▶ EXERCISE AIM
Nothing may be dropped or altered: reproduce all the data.

Collected data entries
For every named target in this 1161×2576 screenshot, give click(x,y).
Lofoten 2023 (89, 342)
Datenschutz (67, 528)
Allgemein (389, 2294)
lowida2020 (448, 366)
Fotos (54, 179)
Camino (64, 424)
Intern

▶ ANSWER SECTION
For every named target in this 1161×2576 screenshot, give click(x,y).
Lofoten 2023 (89, 342)
Datenschutz (67, 528)
Allgemein (389, 2294)
lowida2020 (448, 366)
Fotos (54, 179)
Camino (64, 424)
Intern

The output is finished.